[Excerpt from a dataset]

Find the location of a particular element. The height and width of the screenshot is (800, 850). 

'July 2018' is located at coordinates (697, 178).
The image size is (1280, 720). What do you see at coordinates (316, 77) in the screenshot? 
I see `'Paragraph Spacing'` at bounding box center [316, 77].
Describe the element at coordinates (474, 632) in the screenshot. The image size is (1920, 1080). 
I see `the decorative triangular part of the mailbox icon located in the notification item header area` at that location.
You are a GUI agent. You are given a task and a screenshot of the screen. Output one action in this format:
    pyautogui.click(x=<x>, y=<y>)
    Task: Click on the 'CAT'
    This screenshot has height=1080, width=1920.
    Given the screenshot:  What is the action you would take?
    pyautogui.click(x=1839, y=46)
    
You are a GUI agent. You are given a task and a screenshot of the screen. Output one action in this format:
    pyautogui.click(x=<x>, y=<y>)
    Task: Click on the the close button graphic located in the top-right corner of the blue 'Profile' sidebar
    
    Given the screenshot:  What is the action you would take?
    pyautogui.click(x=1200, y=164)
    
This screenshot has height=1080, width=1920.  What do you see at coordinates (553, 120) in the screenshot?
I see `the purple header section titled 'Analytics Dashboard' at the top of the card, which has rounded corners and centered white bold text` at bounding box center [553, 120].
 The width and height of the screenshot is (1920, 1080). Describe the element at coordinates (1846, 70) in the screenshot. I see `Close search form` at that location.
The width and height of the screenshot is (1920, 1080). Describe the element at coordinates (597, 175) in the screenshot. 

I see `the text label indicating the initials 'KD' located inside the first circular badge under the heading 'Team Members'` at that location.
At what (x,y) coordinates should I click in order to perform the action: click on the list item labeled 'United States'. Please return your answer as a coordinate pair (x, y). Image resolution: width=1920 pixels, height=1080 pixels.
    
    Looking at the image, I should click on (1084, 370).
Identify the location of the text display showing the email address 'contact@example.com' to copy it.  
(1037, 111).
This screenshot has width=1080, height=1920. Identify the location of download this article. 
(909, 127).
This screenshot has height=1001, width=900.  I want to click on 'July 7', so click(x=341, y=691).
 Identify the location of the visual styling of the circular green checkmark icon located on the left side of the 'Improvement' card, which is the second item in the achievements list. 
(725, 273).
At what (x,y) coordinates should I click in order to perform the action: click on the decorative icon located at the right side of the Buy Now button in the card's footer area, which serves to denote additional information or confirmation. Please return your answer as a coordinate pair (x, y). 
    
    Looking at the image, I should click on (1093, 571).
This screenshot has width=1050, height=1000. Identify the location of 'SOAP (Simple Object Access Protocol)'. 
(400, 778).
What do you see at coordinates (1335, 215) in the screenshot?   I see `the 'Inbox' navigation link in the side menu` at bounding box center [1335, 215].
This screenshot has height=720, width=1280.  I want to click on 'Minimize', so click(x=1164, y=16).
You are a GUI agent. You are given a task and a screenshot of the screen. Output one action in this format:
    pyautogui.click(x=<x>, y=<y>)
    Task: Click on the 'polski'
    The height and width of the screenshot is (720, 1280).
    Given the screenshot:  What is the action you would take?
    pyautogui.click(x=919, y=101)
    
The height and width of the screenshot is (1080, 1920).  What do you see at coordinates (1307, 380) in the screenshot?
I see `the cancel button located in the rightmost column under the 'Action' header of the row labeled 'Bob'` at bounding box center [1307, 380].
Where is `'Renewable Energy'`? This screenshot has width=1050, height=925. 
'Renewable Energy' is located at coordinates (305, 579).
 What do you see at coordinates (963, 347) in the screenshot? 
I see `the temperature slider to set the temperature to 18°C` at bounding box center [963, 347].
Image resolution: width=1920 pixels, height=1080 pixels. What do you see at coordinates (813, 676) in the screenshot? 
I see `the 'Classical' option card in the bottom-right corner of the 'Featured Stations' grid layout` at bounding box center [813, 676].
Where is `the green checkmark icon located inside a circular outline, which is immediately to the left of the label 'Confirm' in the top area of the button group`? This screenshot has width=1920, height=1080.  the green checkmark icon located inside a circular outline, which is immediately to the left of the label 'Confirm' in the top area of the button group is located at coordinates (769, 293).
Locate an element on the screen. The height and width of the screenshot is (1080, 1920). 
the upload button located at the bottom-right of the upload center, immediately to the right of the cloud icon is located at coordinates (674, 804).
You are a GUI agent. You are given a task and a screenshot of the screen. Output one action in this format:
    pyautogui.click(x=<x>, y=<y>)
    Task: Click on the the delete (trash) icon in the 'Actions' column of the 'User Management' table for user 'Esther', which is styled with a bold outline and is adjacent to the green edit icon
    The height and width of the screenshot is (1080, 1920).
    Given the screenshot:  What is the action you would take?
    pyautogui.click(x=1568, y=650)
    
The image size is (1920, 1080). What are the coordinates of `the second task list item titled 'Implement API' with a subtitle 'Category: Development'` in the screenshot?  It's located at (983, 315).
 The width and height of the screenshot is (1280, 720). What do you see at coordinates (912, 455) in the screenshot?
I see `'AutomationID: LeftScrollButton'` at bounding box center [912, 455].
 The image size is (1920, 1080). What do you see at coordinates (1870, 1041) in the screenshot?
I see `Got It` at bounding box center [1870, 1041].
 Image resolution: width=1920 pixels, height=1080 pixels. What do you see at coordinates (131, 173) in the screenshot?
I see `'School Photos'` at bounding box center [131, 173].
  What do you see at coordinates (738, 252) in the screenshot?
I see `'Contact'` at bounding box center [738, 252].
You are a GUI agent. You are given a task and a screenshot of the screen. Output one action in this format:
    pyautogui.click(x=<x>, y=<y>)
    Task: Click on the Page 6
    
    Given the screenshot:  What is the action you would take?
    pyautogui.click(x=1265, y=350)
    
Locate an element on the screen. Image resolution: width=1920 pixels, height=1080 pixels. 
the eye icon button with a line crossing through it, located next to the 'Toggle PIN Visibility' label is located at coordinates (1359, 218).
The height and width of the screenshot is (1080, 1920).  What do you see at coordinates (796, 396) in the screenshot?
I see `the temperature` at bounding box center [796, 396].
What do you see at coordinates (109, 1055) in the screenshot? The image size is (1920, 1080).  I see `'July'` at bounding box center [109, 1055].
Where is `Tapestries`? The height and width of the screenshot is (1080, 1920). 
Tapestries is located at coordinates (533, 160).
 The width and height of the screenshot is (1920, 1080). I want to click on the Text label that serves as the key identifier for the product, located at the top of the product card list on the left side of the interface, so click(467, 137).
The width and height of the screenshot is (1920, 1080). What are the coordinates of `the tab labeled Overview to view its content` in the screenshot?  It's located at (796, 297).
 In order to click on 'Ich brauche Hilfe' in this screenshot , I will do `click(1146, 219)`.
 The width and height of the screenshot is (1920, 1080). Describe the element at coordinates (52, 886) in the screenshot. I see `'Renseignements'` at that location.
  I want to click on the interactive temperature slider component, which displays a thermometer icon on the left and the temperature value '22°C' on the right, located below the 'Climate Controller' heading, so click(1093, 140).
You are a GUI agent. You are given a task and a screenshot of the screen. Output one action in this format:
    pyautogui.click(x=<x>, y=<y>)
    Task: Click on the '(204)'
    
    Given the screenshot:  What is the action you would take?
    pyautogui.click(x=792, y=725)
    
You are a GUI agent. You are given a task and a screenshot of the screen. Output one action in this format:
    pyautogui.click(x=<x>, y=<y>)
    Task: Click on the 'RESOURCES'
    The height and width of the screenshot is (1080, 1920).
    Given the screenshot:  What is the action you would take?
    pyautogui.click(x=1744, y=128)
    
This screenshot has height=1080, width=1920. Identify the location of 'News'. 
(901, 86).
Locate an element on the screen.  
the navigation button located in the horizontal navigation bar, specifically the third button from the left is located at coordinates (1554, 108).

» **Goal**: Please copy every item above word for word, keeping each line as it appears.

» **Complete answer**:
Find the location of a particular element. The height and width of the screenshot is (800, 850). 

'July 2018' is located at coordinates (697, 178).
The image size is (1280, 720). What do you see at coordinates (316, 77) in the screenshot? 
I see `'Paragraph Spacing'` at bounding box center [316, 77].
Describe the element at coordinates (474, 632) in the screenshot. The image size is (1920, 1080). 
I see `the decorative triangular part of the mailbox icon located in the notification item header area` at that location.
You are a GUI agent. You are given a task and a screenshot of the screen. Output one action in this format:
    pyautogui.click(x=<x>, y=<y>)
    Task: Click on the 'CAT'
    This screenshot has height=1080, width=1920.
    Given the screenshot:  What is the action you would take?
    pyautogui.click(x=1839, y=46)
    
You are a GUI agent. You are given a task and a screenshot of the screen. Output one action in this format:
    pyautogui.click(x=<x>, y=<y>)
    Task: Click on the the close button graphic located in the top-right corner of the blue 'Profile' sidebar
    
    Given the screenshot:  What is the action you would take?
    pyautogui.click(x=1200, y=164)
    
This screenshot has height=1080, width=1920.  What do you see at coordinates (553, 120) in the screenshot?
I see `the purple header section titled 'Analytics Dashboard' at the top of the card, which has rounded corners and centered white bold text` at bounding box center [553, 120].
 The width and height of the screenshot is (1920, 1080). Describe the element at coordinates (1846, 70) in the screenshot. I see `Close search form` at that location.
The width and height of the screenshot is (1920, 1080). Describe the element at coordinates (597, 175) in the screenshot. 

I see `the text label indicating the initials 'KD' located inside the first circular badge under the heading 'Team Members'` at that location.
At what (x,y) coordinates should I click in order to perform the action: click on the list item labeled 'United States'. Please return your answer as a coordinate pair (x, y). Image resolution: width=1920 pixels, height=1080 pixels.
    
    Looking at the image, I should click on (1084, 370).
Identify the location of the text display showing the email address 'contact@example.com' to copy it.  
(1037, 111).
This screenshot has width=1080, height=1920. Identify the location of download this article. 
(909, 127).
This screenshot has height=1001, width=900.  I want to click on 'July 7', so click(x=341, y=691).
 Identify the location of the visual styling of the circular green checkmark icon located on the left side of the 'Improvement' card, which is the second item in the achievements list. 
(725, 273).
At what (x,y) coordinates should I click in order to perform the action: click on the decorative icon located at the right side of the Buy Now button in the card's footer area, which serves to denote additional information or confirmation. Please return your answer as a coordinate pair (x, y). 
    
    Looking at the image, I should click on (1093, 571).
This screenshot has width=1050, height=1000. Identify the location of 'SOAP (Simple Object Access Protocol)'. 
(400, 778).
What do you see at coordinates (1335, 215) in the screenshot?   I see `the 'Inbox' navigation link in the side menu` at bounding box center [1335, 215].
This screenshot has height=720, width=1280.  I want to click on 'Minimize', so click(x=1164, y=16).
You are a GUI agent. You are given a task and a screenshot of the screen. Output one action in this format:
    pyautogui.click(x=<x>, y=<y>)
    Task: Click on the 'polski'
    The height and width of the screenshot is (720, 1280).
    Given the screenshot:  What is the action you would take?
    pyautogui.click(x=919, y=101)
    
The height and width of the screenshot is (1080, 1920).  What do you see at coordinates (1307, 380) in the screenshot?
I see `the cancel button located in the rightmost column under the 'Action' header of the row labeled 'Bob'` at bounding box center [1307, 380].
Where is `'Renewable Energy'`? This screenshot has width=1050, height=925. 
'Renewable Energy' is located at coordinates (305, 579).
 What do you see at coordinates (963, 347) in the screenshot? 
I see `the temperature slider to set the temperature to 18°C` at bounding box center [963, 347].
Image resolution: width=1920 pixels, height=1080 pixels. What do you see at coordinates (813, 676) in the screenshot? 
I see `the 'Classical' option card in the bottom-right corner of the 'Featured Stations' grid layout` at bounding box center [813, 676].
Where is `the green checkmark icon located inside a circular outline, which is immediately to the left of the label 'Confirm' in the top area of the button group`? This screenshot has width=1920, height=1080.  the green checkmark icon located inside a circular outline, which is immediately to the left of the label 'Confirm' in the top area of the button group is located at coordinates (769, 293).
Locate an element on the screen. The height and width of the screenshot is (1080, 1920). 
the upload button located at the bottom-right of the upload center, immediately to the right of the cloud icon is located at coordinates (674, 804).
You are a GUI agent. You are given a task and a screenshot of the screen. Output one action in this format:
    pyautogui.click(x=<x>, y=<y>)
    Task: Click on the the delete (trash) icon in the 'Actions' column of the 'User Management' table for user 'Esther', which is styled with a bold outline and is adjacent to the green edit icon
    The height and width of the screenshot is (1080, 1920).
    Given the screenshot:  What is the action you would take?
    pyautogui.click(x=1568, y=650)
    
The image size is (1920, 1080). What are the coordinates of `the second task list item titled 'Implement API' with a subtitle 'Category: Development'` in the screenshot?  It's located at (983, 315).
 The width and height of the screenshot is (1280, 720). What do you see at coordinates (912, 455) in the screenshot?
I see `'AutomationID: LeftScrollButton'` at bounding box center [912, 455].
 The image size is (1920, 1080). What do you see at coordinates (1870, 1041) in the screenshot?
I see `Got It` at bounding box center [1870, 1041].
 Image resolution: width=1920 pixels, height=1080 pixels. What do you see at coordinates (131, 173) in the screenshot?
I see `'School Photos'` at bounding box center [131, 173].
  What do you see at coordinates (738, 252) in the screenshot?
I see `'Contact'` at bounding box center [738, 252].
You are a GUI agent. You are given a task and a screenshot of the screen. Output one action in this format:
    pyautogui.click(x=<x>, y=<y>)
    Task: Click on the Page 6
    
    Given the screenshot:  What is the action you would take?
    pyautogui.click(x=1265, y=350)
    
Locate an element on the screen. Image resolution: width=1920 pixels, height=1080 pixels. 
the eye icon button with a line crossing through it, located next to the 'Toggle PIN Visibility' label is located at coordinates (1359, 218).
The height and width of the screenshot is (1080, 1920).  What do you see at coordinates (796, 396) in the screenshot?
I see `the temperature` at bounding box center [796, 396].
What do you see at coordinates (109, 1055) in the screenshot? The image size is (1920, 1080).  I see `'July'` at bounding box center [109, 1055].
Where is `Tapestries`? The height and width of the screenshot is (1080, 1920). 
Tapestries is located at coordinates (533, 160).
 The width and height of the screenshot is (1920, 1080). I want to click on the Text label that serves as the key identifier for the product, located at the top of the product card list on the left side of the interface, so click(467, 137).
The width and height of the screenshot is (1920, 1080). What are the coordinates of `the tab labeled Overview to view its content` in the screenshot?  It's located at (796, 297).
 In order to click on 'Ich brauche Hilfe' in this screenshot , I will do `click(1146, 219)`.
 The width and height of the screenshot is (1920, 1080). Describe the element at coordinates (52, 886) in the screenshot. I see `'Renseignements'` at that location.
  I want to click on the interactive temperature slider component, which displays a thermometer icon on the left and the temperature value '22°C' on the right, located below the 'Climate Controller' heading, so click(1093, 140).
You are a GUI agent. You are given a task and a screenshot of the screen. Output one action in this format:
    pyautogui.click(x=<x>, y=<y>)
    Task: Click on the '(204)'
    
    Given the screenshot:  What is the action you would take?
    pyautogui.click(x=792, y=725)
    
You are a GUI agent. You are given a task and a screenshot of the screen. Output one action in this format:
    pyautogui.click(x=<x>, y=<y>)
    Task: Click on the 'RESOURCES'
    The height and width of the screenshot is (1080, 1920).
    Given the screenshot:  What is the action you would take?
    pyautogui.click(x=1744, y=128)
    
This screenshot has height=1080, width=1920. Identify the location of 'News'. 
(901, 86).
Locate an element on the screen.  
the navigation button located in the horizontal navigation bar, specifically the third button from the left is located at coordinates (1554, 108).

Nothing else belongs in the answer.